Aung’s mentor, Sheng Yang He, MSU Distinguished Professor and a Howard Hughes Medical Investigator—Gordon and Betty Moore Foundation, is pleased with Aung’s receipt of the award.
“Joe is clearly one of the most capable, yet extremely modest and nicest postdocs I have mentored in my scientific career,” He said. “Receiving an NIH K99 award is both a well-deserved recognition of Joe’s achievements and a great opportunity for launching his independent scientific career."

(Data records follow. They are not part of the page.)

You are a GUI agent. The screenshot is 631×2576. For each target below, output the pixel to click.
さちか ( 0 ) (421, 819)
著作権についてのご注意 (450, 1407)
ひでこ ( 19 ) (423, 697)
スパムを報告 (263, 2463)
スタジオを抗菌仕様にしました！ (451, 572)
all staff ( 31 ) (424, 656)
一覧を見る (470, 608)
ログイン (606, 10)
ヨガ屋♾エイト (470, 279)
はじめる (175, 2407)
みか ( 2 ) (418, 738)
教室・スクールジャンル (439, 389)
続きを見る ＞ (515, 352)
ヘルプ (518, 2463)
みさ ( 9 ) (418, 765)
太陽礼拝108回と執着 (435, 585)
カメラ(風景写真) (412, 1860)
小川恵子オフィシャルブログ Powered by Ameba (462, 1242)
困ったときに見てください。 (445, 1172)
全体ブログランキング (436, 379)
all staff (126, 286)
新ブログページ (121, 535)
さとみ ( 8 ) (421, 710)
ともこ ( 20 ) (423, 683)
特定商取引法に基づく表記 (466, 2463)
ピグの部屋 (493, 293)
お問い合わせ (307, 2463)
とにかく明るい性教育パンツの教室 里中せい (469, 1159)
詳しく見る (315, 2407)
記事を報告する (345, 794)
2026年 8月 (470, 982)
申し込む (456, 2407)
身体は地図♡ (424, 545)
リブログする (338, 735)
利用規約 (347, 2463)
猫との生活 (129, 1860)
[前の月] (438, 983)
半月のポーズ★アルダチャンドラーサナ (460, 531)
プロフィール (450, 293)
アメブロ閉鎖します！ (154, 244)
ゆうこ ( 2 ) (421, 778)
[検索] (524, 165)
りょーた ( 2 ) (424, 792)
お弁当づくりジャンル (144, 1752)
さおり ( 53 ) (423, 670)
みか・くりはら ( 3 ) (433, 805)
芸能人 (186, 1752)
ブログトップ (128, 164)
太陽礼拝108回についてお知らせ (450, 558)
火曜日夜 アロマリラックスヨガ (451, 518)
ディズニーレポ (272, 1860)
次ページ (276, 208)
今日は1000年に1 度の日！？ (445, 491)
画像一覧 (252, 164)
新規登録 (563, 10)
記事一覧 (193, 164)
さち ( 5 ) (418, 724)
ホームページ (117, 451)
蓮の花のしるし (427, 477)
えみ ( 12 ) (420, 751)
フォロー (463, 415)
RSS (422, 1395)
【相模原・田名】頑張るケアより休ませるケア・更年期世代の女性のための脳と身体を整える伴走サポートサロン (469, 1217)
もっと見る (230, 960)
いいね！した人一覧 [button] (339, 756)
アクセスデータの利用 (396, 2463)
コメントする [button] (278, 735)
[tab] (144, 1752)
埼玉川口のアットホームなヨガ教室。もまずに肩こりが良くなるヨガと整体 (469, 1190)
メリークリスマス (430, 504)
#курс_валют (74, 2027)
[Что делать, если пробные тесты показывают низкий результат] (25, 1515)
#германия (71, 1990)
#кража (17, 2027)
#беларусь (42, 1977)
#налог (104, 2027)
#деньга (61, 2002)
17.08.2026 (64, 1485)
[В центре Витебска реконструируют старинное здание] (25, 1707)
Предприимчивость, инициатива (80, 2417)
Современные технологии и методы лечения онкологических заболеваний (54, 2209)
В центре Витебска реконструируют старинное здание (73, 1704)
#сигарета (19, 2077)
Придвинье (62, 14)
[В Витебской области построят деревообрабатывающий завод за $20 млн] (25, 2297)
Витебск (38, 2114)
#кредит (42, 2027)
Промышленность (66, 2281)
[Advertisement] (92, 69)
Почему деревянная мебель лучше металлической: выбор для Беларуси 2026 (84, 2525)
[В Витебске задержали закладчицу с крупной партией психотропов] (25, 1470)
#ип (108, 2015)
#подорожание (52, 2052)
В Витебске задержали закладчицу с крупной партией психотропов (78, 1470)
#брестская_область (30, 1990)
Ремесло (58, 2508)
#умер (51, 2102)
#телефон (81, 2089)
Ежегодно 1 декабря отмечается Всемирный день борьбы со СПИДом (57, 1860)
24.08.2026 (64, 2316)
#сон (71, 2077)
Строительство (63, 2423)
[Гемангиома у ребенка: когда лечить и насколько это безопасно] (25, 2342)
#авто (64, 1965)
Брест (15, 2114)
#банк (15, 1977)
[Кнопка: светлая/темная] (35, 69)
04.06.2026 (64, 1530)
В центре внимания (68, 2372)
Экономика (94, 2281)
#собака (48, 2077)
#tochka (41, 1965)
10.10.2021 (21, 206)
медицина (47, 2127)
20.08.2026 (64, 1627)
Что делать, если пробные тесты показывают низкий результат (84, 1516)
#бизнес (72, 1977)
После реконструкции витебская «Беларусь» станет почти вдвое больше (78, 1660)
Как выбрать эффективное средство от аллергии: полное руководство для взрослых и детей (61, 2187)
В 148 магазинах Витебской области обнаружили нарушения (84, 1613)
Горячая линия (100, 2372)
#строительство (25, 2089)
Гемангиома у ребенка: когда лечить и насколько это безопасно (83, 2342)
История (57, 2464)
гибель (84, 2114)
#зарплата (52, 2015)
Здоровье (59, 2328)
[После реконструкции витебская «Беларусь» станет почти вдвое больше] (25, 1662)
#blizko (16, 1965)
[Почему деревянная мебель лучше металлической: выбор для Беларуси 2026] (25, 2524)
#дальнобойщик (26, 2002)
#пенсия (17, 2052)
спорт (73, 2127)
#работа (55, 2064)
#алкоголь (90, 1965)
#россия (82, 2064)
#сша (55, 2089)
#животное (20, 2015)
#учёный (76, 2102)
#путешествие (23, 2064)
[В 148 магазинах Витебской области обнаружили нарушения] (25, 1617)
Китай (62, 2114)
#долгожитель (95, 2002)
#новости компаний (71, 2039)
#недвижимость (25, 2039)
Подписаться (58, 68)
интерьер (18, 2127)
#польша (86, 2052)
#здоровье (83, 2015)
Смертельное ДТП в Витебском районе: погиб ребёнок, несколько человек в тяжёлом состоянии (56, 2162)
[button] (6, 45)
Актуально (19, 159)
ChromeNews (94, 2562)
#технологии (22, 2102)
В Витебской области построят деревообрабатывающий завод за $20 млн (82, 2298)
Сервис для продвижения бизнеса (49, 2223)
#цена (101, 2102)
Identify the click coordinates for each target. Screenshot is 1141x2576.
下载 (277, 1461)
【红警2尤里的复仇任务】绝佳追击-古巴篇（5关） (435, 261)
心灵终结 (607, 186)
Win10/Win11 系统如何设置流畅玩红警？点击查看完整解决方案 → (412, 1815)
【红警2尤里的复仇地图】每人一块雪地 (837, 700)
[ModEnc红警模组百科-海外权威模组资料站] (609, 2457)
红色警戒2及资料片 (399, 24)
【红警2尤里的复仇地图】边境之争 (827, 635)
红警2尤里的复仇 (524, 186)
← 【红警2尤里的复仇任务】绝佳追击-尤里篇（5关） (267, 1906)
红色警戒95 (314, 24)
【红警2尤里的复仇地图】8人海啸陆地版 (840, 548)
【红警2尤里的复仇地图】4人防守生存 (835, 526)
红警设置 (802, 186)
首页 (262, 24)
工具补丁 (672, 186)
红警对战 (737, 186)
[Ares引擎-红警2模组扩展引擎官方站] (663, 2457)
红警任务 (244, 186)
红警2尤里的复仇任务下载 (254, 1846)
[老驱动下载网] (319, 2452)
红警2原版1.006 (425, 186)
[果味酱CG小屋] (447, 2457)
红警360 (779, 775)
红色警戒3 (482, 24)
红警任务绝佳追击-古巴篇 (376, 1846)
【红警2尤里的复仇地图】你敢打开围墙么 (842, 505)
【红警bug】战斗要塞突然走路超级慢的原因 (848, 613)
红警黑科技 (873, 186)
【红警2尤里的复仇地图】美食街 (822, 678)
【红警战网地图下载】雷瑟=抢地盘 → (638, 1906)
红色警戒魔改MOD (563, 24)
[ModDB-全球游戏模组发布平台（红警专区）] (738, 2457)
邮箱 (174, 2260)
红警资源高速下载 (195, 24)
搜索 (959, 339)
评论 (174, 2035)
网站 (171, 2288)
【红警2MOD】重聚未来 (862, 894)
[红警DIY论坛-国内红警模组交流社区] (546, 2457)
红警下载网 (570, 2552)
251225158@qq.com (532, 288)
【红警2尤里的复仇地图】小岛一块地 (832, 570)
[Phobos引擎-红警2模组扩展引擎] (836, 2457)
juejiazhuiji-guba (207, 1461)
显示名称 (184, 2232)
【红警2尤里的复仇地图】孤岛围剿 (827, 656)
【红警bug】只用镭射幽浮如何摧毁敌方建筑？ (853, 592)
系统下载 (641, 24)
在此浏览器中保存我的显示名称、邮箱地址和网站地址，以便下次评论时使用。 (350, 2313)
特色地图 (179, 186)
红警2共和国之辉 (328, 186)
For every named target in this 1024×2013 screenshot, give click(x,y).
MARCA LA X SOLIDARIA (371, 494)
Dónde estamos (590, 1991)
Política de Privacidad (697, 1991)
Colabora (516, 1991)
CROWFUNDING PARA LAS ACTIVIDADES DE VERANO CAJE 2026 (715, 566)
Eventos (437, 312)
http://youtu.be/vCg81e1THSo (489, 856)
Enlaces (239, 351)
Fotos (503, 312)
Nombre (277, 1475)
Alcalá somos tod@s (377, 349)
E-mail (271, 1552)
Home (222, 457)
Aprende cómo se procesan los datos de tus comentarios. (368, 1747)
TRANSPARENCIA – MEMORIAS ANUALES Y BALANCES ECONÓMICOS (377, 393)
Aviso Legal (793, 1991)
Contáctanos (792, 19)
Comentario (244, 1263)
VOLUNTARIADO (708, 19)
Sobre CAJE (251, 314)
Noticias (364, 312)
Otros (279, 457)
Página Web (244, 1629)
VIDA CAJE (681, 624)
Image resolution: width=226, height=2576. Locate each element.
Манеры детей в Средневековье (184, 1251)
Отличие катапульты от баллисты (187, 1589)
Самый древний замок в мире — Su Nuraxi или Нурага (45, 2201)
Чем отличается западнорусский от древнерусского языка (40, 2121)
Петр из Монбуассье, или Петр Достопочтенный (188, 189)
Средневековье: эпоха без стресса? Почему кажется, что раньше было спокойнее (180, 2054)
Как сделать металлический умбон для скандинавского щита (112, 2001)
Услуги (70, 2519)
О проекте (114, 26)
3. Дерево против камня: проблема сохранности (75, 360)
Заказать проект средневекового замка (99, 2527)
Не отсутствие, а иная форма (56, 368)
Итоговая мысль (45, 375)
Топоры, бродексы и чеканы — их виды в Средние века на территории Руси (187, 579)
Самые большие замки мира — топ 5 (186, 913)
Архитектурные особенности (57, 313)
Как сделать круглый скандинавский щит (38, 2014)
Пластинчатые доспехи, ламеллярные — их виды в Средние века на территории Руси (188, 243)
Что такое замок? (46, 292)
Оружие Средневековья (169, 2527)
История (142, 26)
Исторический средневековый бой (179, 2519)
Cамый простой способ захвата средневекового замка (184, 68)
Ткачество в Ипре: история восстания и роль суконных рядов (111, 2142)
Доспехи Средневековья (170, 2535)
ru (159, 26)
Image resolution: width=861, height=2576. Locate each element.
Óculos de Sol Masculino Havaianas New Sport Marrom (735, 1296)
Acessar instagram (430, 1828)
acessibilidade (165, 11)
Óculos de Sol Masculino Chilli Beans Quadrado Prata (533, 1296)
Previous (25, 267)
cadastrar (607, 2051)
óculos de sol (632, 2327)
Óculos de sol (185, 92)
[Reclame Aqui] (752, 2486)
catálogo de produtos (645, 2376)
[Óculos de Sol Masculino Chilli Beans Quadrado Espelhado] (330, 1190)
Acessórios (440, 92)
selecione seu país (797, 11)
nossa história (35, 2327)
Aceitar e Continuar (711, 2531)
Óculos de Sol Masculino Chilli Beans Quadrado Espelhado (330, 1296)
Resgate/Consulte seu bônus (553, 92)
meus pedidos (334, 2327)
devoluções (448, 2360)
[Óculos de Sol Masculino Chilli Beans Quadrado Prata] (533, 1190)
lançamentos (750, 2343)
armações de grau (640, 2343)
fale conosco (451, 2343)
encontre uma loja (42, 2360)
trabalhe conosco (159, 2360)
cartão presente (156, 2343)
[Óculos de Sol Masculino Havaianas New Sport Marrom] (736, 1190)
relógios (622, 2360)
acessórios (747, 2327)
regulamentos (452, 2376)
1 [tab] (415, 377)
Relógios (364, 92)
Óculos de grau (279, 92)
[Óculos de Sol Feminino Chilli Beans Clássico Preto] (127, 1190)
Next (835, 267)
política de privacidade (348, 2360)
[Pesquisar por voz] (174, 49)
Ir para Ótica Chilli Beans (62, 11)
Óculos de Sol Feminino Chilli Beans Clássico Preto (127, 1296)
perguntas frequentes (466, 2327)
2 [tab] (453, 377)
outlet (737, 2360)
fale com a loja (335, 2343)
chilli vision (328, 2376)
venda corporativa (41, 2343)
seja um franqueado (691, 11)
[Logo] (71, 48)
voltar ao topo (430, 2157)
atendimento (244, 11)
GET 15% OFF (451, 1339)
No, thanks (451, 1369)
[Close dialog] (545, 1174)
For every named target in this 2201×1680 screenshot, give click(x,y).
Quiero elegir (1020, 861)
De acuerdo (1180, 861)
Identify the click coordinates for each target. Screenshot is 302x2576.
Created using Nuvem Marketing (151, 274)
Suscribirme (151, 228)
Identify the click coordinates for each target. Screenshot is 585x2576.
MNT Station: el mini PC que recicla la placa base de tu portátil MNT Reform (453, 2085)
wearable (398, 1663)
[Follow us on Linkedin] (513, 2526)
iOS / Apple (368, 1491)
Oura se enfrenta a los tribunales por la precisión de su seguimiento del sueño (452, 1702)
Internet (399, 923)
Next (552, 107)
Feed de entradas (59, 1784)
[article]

Aung is honored to receive the award, which has historically been given to research projects advancing human disease diagnosis, treatment and prevention.
"It’s a humbling experience to know that I was chosen among a group of talented postdocs,” Aung said. “This research might give us a new angle into studying why and how we humans get sick.”
Aung was born and raised in Burma/Myanmar. He received a B.S. and a M.S. in horticulture from the National Chung Hsing University, Taichung, Taiwan, and his Ph.D. at MSU. He has been a postdoc in He’s lab for almost five years.